Though senior living is more recession-proof than many industries, an economic downturn would likely worsen current occupancy challenges and make affordability an even more pressing issue to address, according to executives in the sector.
Though the economy has been in a prolonged boom, there are some indications — including a flattening yield curve — that a correction could be in the offing. But history has shown that senior living owners and operators should not necessarily fear tough conditions in the overall economy.
“What [investors] learned was, during the Great Recession, EBITDAs for assisted living and memory care communities kept chugging along, kept showing improvement, and others sectors didn’t,” Sarabeth Hanson, president and CEO of Harbor Retirement Associates (HRA), said last Thursday at the 2018 Senior Housing News Summit in Los Angeles.
Vero Beach, Florida-based HRA is a development and management company that currently operates 31 communities in seven states, with eight other communities under construction.
Assisted living and memory care, in particular, should be largely immune to another recession because they are needs-based offerings, Hanson said. Independent living, being more of a “luxury buy” that is often funded by seniors selling their homes, is more likely to take a hit.

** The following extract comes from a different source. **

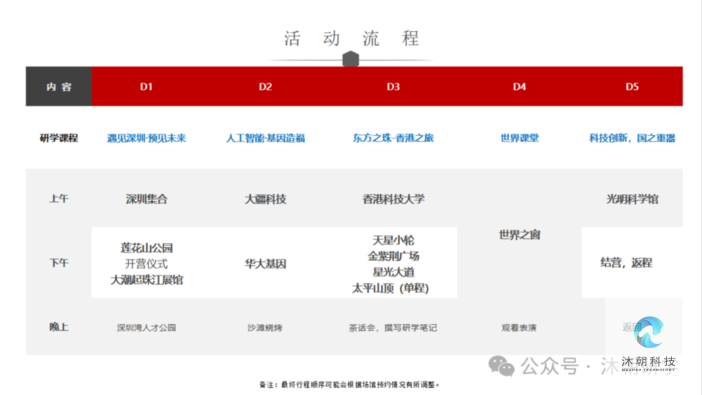Click 世界之窗 in the D4 column

click(x=519, y=235)
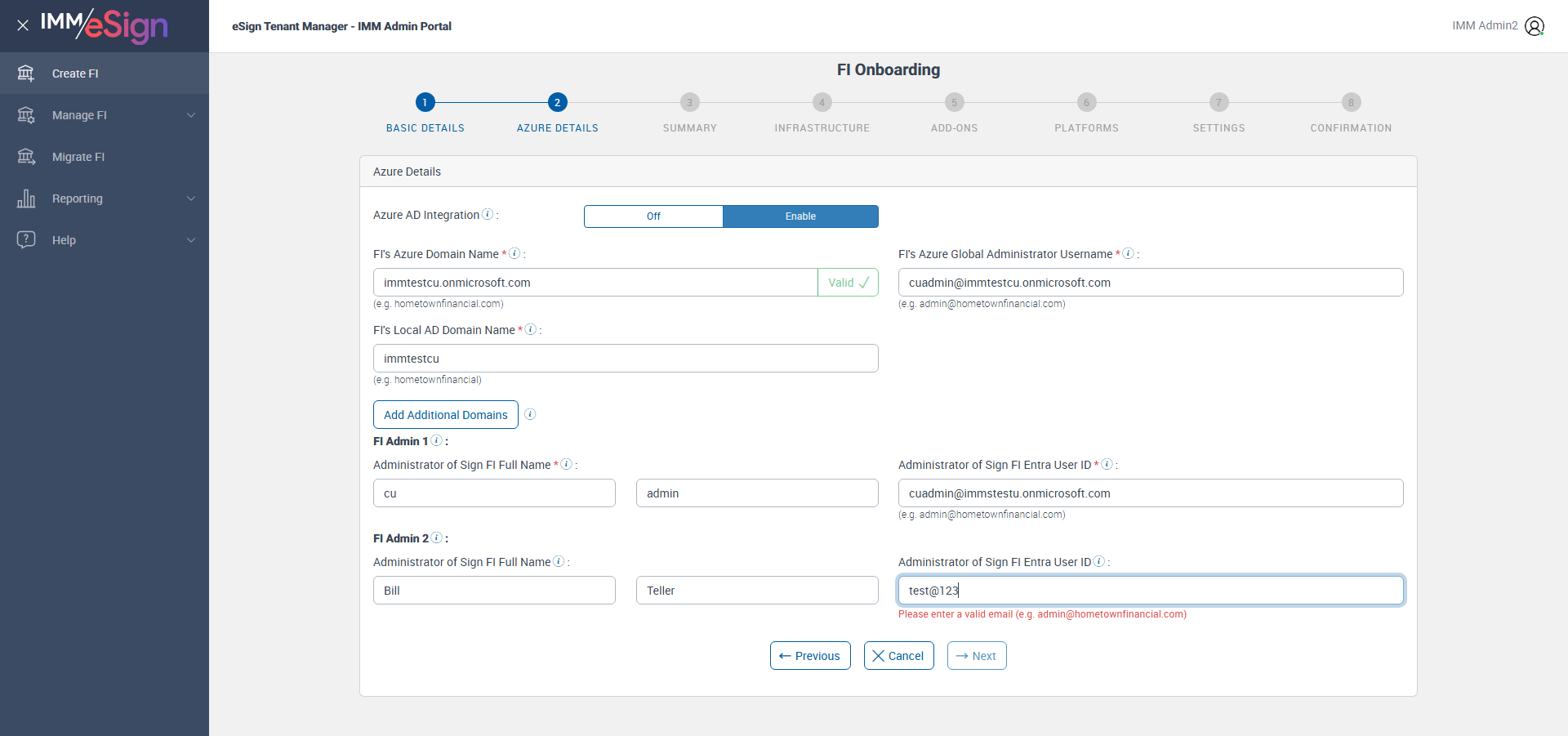Set Azure AD Integration to Enable

click(800, 216)
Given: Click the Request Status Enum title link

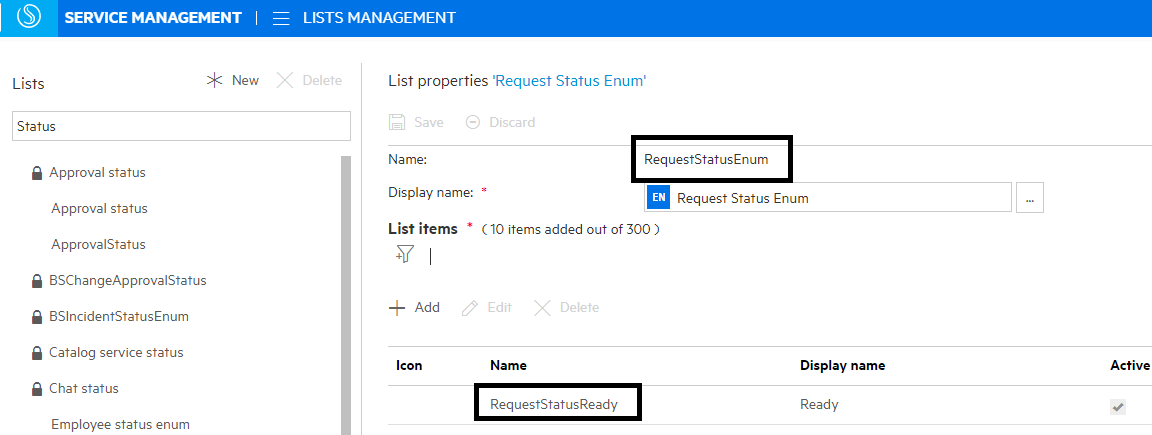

Regardless of what level of care they offer, owners and operators should be ready to make adjustments — and seize on opportunities — should a recession occur, the panelists agreed.
Prepare to pivot
Investors were attracted to senior housing after seeing how well the industry performed during the Great Recession, and this fueled a building boom. With many new communities opening in certain markets across the country, competition for residents has grown fierce and occupancy has declined to historically low levels on an industry-wide basis.
Should a recession hit in the next 12 to 18 months, these occupancy challenges will be exacerbated, said Wendy Simpson, CEO of LTC Properties (NYSE: LTC), a real estate investment trust (REIT) based in Westlake Village, California.
“I think in terms of the need to lease-up empty units right at this moment, it will create, probably, a reduction in occupancy levels for a while,” she said.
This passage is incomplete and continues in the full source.